Tanjungpura kecolongan.

Dan agaknya bukan kebetulan bahwa Aspri Presiden bidang politik dan keamanan itu harus mengatakan hal itu di Pontianak, ibukota Kalimantan Barat. 189 orang korban yang telah gugur dalam rangka menumpas gerombolan komunis PGRS/Paraku di propinsi perbatasan itu, rupanya tidak cukup untuk membangkitkan kewaspadaan penguasa militer Kodam Tanjungpura akan adanya gerakan komunis bawah tanah di daerah yang 75O penduduknya keturunan Cina itu. Ini terbukti dengan peristiwa penyebaran pamflet-pamflet gelap anti pemerintah bulan Mei yang lalu di sana. Seakan untuk merayakan hari ulang-tahun PKI, masyarakat kota Pontianak yang bangun pagi Kamis tanggal 25 Mei itu telah dikejutkan oleh adanya pamilet-pamflet yang bertebaran di jalan-jalan, di tembok-tembok umum, tiang-tiang listerik, pohon-pohon bahkan juga di pagar dan dinding kantor-kantor resmi maupun tempat kediaman para pejabat. Di Pal V Pontianak, bahkan selembar bendera merah dengan lambang palu-arit sempat dikibarkan di sebuah mesjid.

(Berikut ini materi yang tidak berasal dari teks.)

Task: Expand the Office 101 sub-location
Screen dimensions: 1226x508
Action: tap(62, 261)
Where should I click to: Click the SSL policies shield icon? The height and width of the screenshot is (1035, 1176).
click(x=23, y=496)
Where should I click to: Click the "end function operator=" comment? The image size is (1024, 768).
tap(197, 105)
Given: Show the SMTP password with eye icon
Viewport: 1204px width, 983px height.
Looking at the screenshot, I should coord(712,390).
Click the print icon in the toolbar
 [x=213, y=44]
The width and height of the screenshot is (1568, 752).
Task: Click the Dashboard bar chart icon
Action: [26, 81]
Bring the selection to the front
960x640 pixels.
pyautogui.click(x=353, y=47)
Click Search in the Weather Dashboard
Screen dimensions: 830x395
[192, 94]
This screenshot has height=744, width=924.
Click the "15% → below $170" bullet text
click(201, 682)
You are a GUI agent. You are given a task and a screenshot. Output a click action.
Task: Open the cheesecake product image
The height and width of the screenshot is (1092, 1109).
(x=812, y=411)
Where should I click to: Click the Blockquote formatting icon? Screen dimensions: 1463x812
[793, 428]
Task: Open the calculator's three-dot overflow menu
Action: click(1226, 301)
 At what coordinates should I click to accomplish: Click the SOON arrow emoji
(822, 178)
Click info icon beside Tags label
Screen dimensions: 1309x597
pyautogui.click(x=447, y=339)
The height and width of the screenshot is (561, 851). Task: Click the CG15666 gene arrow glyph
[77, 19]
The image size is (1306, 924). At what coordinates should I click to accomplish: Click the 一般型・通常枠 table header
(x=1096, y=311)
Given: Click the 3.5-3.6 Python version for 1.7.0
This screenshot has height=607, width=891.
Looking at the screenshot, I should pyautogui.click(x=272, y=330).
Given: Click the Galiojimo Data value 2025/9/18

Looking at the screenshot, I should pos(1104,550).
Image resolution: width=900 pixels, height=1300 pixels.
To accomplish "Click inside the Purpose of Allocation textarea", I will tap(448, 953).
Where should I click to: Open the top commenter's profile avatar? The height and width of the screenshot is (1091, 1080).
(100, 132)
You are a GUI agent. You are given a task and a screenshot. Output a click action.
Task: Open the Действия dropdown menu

Ternyata kejadian serupa juga dialami oleh kota-kota kecil di luar Pontianak seperti Mempawah, Pemangkat, Tebas Sambas dan terutama di Singkawang. Di kota yang terakhir ini, bendera PKI sempat terlihat dinaikkan di halaman kantor imigrasi dan di tiang bendera lapangan tempat latihan militer di sana. Matinya listerik di kota Pontianak dan turunnya hujan di daerah Singkawang malam itu memang rupanya telah memulaskan orang, penguasa atau bukan, sehingga para penyebar pamflet itu dapat menjalankan aksinya dengan aman. Tentu saja kecolongan ini telah dirasakan sebagai tamparan bagi fihak penguasa militer Tanjungpura dan secara buru-buru mengerahkan petugas-petugasnya untuk menyapu bersih semua pamflet dan corat-coret gelap itu dan dilanjutkan dengan pengusutan dan pengejaran terhadap para pelakunya. Tapi usaha Laksus Kopkamtibda Tanjungpura untuk menyimpan kejadian itu menjadi rahasia sendiri, tak berhasil. Tak urung harian Seksama di Pontianak 2 hari kemudian terbit dengan cerita lengkap mengenai kejadian tersebut, yang kemudian dihidangkan pula di Jakarta oleh mingguan Khas beberapa minggu kemudian. Tapi sementara mingguan Khas – yang konon membawa suara setengah resmi itu tak mengalami kesulitan apa-apa, harian Seksanla ternyata harus membayar “keberaniannya” itu dengan harga mati yang amat tinggi: izin terbitnya dicabut oleh Laksus Kopkamtibda Tanjungpura! Organisasi tanpa bentuk.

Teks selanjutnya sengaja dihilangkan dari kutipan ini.